What needs to be done
Count how many lines below include the word "Libraries". Answer with a number only.

Data records
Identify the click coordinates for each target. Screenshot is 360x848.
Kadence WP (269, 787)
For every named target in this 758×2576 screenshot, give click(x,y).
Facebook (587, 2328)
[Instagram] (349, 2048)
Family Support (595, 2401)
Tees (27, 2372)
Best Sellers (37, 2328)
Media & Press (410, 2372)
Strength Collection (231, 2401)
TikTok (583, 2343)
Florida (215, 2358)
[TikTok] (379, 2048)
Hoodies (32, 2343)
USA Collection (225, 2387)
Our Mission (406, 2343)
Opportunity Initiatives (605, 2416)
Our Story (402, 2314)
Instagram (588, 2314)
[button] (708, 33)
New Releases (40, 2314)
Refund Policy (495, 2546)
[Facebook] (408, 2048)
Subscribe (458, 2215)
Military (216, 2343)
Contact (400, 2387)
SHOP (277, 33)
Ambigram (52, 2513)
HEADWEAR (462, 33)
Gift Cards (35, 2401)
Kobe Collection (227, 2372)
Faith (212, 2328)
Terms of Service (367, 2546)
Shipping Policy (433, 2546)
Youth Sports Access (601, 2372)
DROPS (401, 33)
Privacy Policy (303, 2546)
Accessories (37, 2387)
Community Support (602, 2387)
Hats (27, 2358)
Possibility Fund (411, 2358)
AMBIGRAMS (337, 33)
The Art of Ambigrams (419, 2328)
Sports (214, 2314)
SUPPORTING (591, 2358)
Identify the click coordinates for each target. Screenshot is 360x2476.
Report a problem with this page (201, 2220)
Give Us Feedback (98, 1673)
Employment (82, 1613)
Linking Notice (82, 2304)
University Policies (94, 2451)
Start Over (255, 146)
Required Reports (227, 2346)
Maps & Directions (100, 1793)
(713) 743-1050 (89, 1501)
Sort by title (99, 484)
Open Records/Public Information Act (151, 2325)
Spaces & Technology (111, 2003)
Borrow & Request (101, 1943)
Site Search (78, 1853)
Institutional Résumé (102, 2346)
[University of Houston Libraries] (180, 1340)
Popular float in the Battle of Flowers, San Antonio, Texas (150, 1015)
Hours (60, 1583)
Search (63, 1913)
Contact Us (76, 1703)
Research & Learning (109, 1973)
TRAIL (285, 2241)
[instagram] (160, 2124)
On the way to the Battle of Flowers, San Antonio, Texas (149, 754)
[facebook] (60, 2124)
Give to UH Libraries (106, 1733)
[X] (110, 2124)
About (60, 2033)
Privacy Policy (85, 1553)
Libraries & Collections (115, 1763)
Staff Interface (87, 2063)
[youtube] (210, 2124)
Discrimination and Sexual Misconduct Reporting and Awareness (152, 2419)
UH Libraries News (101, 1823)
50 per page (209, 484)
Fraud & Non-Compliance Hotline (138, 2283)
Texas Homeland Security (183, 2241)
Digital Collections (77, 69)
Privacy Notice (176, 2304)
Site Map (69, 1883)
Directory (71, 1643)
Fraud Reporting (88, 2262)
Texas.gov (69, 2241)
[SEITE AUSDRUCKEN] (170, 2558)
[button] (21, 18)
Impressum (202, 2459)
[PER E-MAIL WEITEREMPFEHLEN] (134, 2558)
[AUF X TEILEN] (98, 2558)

Exercise answer
4